■ **What is needed**
Give the lines of the material below, from the line with "is (800, 600)." through the line with "coordinates (477, 1246).", as a JSON list of strings with one string per line and blank lines omitted.

■ **Stored items**

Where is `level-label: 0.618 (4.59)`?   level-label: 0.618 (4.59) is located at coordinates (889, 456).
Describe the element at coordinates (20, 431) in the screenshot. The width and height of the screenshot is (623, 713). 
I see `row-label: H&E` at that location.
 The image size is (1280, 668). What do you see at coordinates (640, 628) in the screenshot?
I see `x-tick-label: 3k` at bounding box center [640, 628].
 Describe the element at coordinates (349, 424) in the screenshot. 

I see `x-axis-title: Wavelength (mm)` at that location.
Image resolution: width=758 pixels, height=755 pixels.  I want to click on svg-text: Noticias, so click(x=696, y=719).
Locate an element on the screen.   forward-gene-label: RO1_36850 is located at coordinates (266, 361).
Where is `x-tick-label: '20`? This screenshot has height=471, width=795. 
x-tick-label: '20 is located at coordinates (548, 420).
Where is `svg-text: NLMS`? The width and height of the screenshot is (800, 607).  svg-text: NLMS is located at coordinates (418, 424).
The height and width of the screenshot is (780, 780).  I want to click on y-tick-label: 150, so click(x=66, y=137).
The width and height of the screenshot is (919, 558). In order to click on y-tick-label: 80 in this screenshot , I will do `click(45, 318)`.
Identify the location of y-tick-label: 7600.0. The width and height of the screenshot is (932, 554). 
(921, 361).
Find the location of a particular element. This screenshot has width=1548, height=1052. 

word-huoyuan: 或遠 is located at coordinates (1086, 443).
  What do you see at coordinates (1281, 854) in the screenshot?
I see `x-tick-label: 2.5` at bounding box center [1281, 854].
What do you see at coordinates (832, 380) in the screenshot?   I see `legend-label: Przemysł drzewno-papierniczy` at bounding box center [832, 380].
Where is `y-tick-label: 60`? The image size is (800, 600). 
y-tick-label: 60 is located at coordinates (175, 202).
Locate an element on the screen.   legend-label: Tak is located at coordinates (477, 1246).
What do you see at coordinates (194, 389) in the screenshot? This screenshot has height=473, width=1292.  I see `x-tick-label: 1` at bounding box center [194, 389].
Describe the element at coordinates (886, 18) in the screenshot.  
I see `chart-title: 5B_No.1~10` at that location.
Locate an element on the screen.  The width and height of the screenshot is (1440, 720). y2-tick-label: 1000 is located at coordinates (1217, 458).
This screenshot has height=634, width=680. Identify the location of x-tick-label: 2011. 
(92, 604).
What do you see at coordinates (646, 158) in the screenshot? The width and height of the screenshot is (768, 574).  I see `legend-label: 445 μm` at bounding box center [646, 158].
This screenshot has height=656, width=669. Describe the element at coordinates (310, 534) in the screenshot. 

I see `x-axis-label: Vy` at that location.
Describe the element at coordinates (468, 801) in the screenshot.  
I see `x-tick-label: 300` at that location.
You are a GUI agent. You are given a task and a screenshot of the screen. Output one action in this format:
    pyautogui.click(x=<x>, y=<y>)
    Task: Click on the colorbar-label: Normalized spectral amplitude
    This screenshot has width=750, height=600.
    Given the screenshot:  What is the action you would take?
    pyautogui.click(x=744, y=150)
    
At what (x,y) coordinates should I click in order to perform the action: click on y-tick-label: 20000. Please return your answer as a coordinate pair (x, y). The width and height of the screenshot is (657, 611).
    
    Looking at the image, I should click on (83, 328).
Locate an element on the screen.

■ **Problem solution**
[
  "Where is `y-tick-label: 60`? The image size is (800, 600). ",
  "y-tick-label: 60 is located at coordinates (175, 202).",
  "Locate an element on the screen.   legend-label: Tak is located at coordinates (477, 1246)."
]